### Data provided

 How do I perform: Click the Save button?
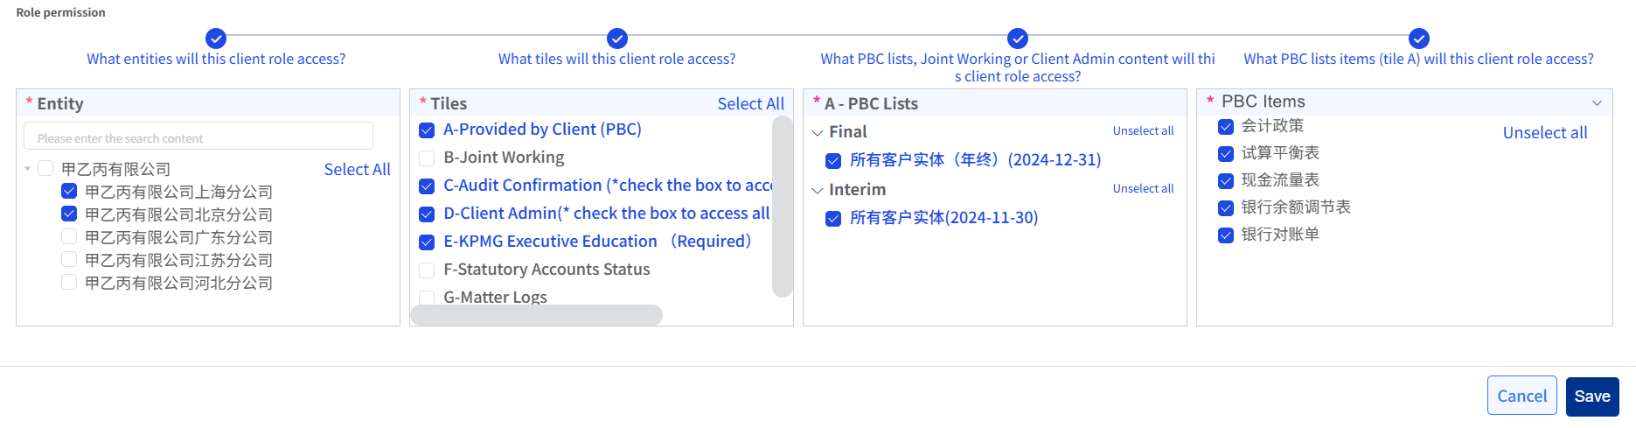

...

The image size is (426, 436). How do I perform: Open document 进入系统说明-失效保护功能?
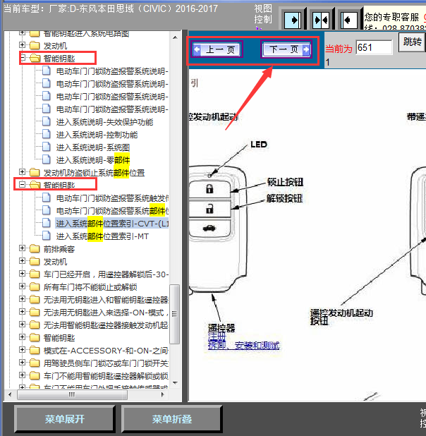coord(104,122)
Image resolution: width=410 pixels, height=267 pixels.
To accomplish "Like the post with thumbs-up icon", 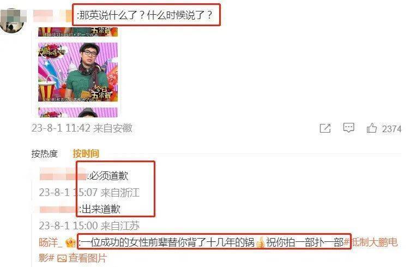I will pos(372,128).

### Task
Count the lines in the items above that contain the word "perform", and reply with the number alone.

### Correct result
2